*** Material for the task Section Begins ***

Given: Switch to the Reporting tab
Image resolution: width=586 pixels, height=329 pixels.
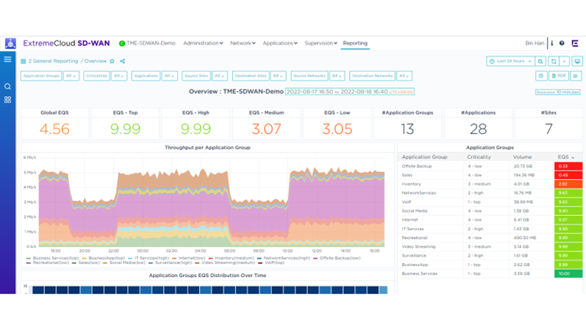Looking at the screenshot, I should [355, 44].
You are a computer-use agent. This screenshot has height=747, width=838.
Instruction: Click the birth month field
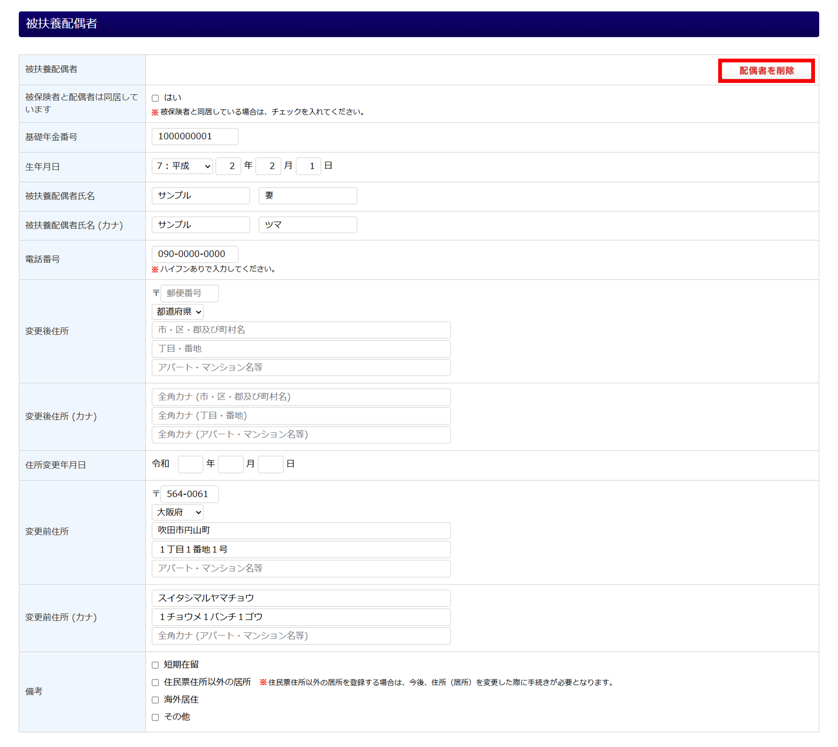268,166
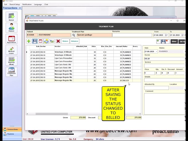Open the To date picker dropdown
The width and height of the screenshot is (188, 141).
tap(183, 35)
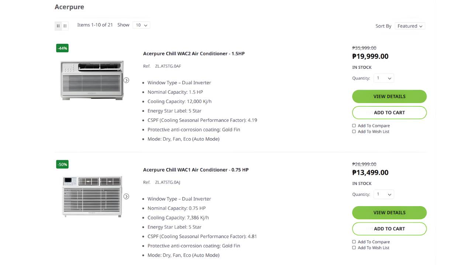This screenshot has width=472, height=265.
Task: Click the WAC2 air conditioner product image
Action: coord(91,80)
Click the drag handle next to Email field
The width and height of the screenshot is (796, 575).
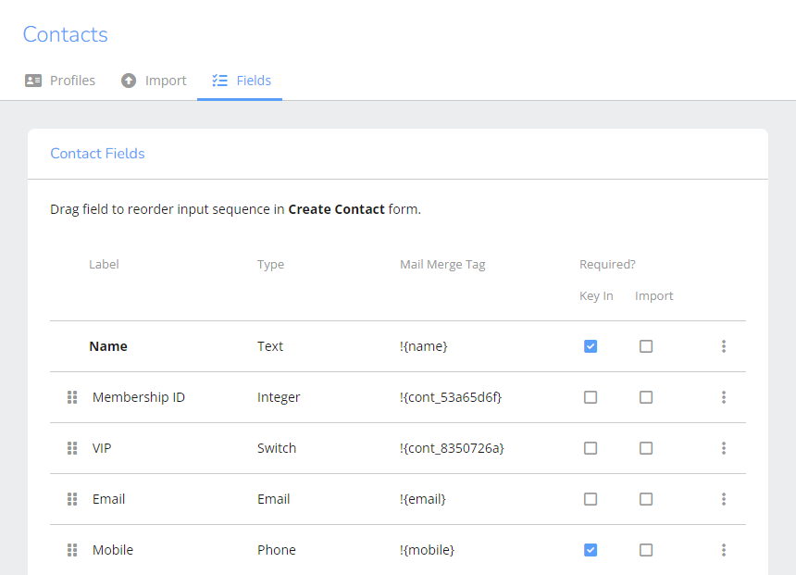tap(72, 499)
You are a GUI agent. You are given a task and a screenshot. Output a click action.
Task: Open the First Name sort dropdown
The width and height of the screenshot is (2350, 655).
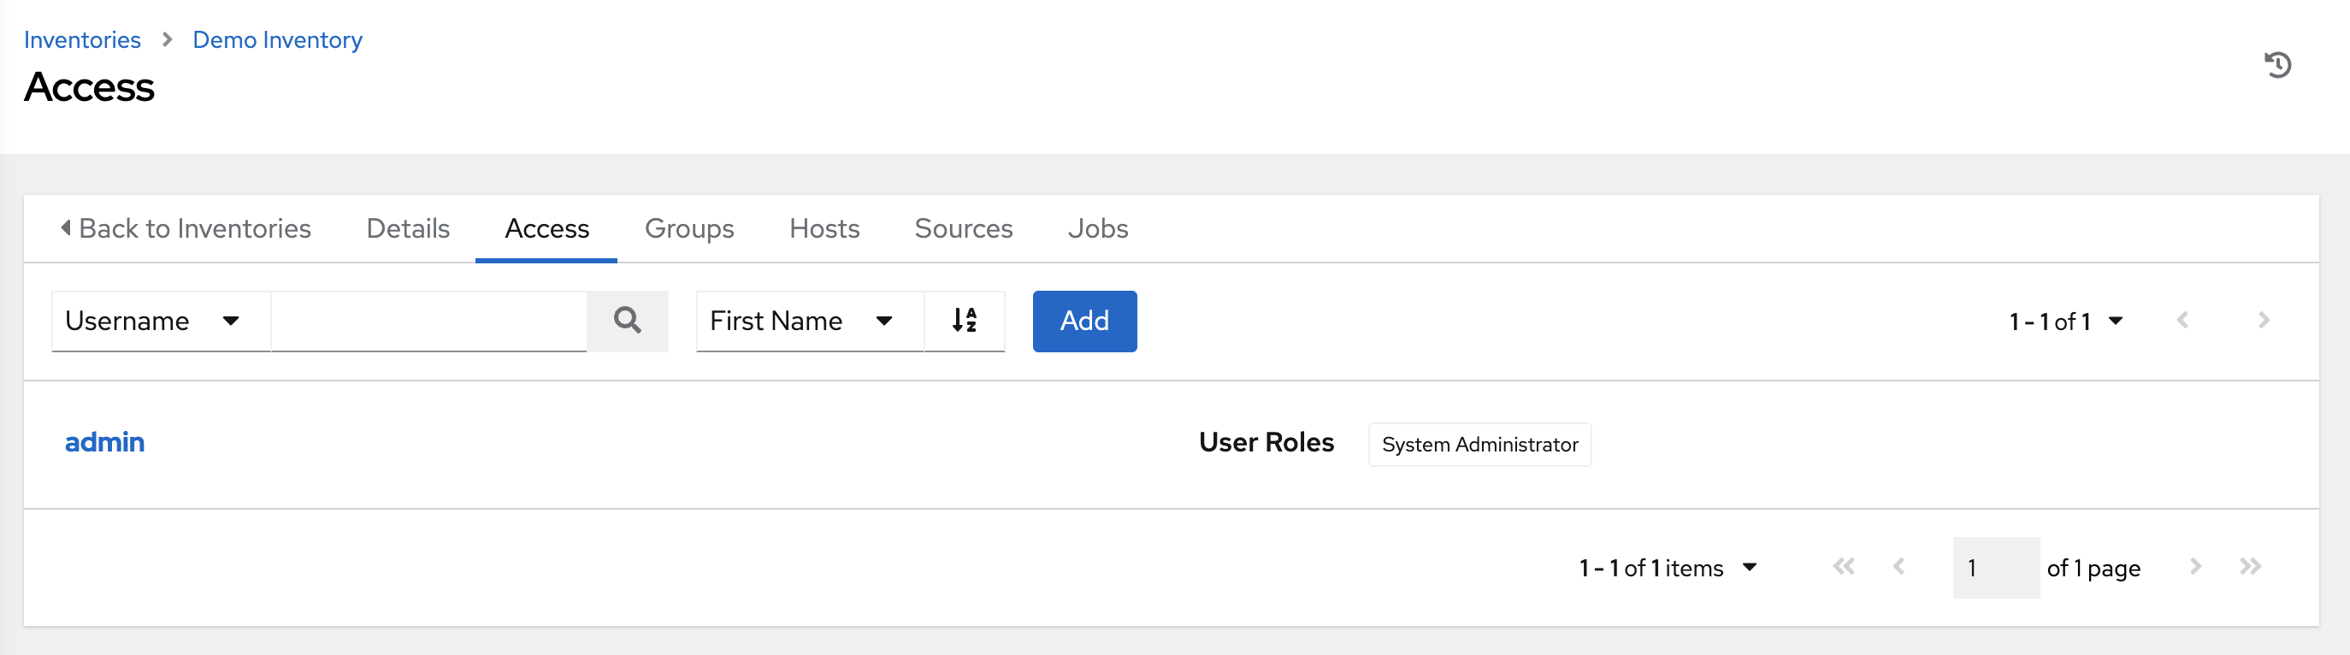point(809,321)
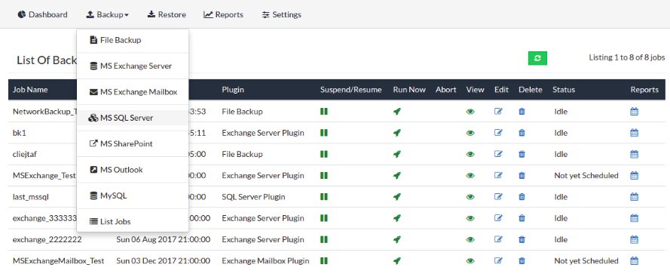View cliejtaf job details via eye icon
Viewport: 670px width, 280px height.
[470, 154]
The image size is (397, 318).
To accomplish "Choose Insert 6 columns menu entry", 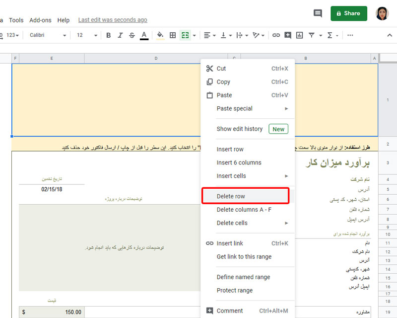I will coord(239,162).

*** Material for the task Section Ends ***

• _Task to carry out_:
If a line in the listing holds the word "agent", copy it out.

• _Written response_:
You are a computer-use agent. This screenshot has height=747, width=838.
You are a GUI agent. You are given a task and a screenshot. Output a click action.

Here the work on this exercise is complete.